--- Begin RECORDS FOR THE EXERCISE ---
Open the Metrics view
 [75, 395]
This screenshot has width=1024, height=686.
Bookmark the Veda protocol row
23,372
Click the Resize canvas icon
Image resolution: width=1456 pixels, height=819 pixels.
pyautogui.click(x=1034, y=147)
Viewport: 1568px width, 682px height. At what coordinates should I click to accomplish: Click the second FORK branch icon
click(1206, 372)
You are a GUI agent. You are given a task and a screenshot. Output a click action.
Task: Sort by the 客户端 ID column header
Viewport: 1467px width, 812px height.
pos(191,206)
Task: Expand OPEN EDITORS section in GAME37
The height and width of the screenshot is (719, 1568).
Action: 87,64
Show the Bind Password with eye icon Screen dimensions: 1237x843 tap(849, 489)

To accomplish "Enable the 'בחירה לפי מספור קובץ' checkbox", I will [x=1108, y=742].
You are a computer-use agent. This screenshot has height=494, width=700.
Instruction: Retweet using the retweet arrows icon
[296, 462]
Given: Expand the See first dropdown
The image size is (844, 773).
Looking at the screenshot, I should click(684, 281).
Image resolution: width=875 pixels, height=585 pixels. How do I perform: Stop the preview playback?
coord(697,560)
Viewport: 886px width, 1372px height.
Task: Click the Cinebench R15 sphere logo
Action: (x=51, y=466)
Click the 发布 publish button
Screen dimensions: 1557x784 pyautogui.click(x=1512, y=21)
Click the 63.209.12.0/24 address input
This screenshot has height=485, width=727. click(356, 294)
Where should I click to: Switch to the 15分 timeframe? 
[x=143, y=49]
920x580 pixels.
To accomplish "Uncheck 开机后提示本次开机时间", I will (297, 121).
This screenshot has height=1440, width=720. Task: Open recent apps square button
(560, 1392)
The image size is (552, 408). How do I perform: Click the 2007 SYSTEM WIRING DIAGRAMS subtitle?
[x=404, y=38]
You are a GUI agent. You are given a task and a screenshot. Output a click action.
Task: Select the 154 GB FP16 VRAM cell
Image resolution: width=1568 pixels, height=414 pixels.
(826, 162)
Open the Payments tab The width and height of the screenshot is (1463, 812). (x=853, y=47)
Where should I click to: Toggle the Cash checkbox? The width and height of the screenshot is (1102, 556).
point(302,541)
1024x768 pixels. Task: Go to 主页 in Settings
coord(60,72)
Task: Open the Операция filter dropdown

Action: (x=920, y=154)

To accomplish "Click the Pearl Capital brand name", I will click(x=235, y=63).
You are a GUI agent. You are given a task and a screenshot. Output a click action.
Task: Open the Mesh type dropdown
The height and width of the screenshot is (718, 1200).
--- End RECORDS FOR THE EXERCISE ---
▸ THE REQUEST: List each line of the material above that contains the string "should", matching case exactly.

▸ FINAL RESULT:
Viewport: 1568px width, 682px height. At what coordinates should I click to accomplish: Click the second FORK branch icon
Looking at the screenshot, I should click(684, 281).
Where should I click to: Switch to the 15分 timeframe? 
Where should I click to: Toggle the Cash checkbox? The width and height of the screenshot is (1102, 556).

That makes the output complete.